TEXT TO READ

First note that we require $b \ne 0$ . Multiplying through by $b$ , the given equation can be written as

$ab + b^{2} = a \Longrightarrow b^{2} + ab - a = 0 \Longrightarrow b = \dfrac{-a \pm \sqrt{a^{2} + 4a}}{2}$ .

Now since $b$ must be an integer we will require that $a^{2} + 4a = n^{2}$ for some positive integer $n$ , in which case

$a^{2} + 4a + 4 = n^{2} + 4 \Longrightarrow (a + 2)^{2} - n^{2} = 4 \Longrightarrow (a + 2 + n)(a + 2 - n) = 4$ .

Next, consider the possible factorizations of $4$ : $4 \times 1, 2 \times 2, -2 \times -2$ and $-4 \times -1$ . Since $a + 2 + n \ge a + 2 - n$ we then assign the greater element (where applicable) of each of these factorizations to $a + 2 + n$ and the other element to $a + 2 - n$ , then add these expressions to eliminate $n$ and subsequently solve for $a$ . In only two cases does this yield an integer value for $a$ :

• (i) $a + 2 + n = 2, a + 2 - n = 2 \Longrightarrow 2(a + 2) = 4 \Longrightarrow a = 0 \Longrightarrow b = 0$ , which we can discard;

• (ii) $a + 2 + n = -2, a + 2 - n = -2 \Longrightarrow 2(a + 2) = -4 \Longrightarrow a = -4 \Longrightarrow n = 0 \Longrightarrow b = \dfrac{-(-4)}{2} = 2$ .

After confirming that $(a,b) = (-4,2)$ satisfies the original equation, we conclude that there is just $\boxed{1}$ integral solution $(a,b)$ .

$b=\frac {a}{b}-a$

$a=\frac {b^2}{1-b}$

If $b$ is an integer, for $a$ to be an integer, $\frac {b^2}{1-b}$ should be an integer

$a=\frac {2b-1}{b-1}-(b-1)$

$a=\frac {1}{b-1} +2 - (b-1)$

Since the last two terms of the above equation are already integers, $\frac {1}{b-1}$ should be an integer, and that occurs only at $b=0,2$ . But since b=0 can't be used, there is only one solution, $(a,b)=(-4,2)$

(a,b) = (-4,2)

SET PROBLEM 1
In the worked solution above, reproduce word for word the passage that begins at the words "First note that" and stops after the words "n)(a + 2 - n) = 4$ .".
SET PROBLEM 2
Answer these questions from the worked solution above:
(a) What restriction on b does the solution state first?
(b) Which factorizations of 4 does it consider?
(c) In the second method, for which values of b is 1/(b − 1) said to be an integer?

RECORDED DATA
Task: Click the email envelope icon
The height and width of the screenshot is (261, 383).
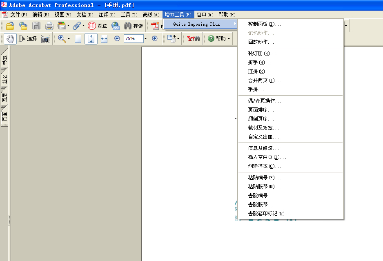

WORKED SOLUTION 1
First note that we require $b \ne 0$ . Multiplying through by $b$ , the given equation can be written as

$ab + b^{2} = a \Longrightarrow b^{2} + ab - a = 0 \Longrightarrow b = \dfrac{-a \pm \sqrt{a^{2} + 4a}}{2}$ .

Now since $b$ must be an integer we will require that $a^{2} + 4a = n^{2}$ for some positive integer $n$ , in which case

$a^{2} + 4a + 4 = n^{2} + 4 \Longrightarrow (a + 2)^{2} - n^{2} = 4 \Longrightarrow (a + 2 + n)(a + 2 - n) = 4$ .

WORKED SOLUTION 2
(a) b ≠ 0
(b) 4 × 1, 2 × 2, −2 × −2 and −4 × −1
(c) b = 0 and b = 2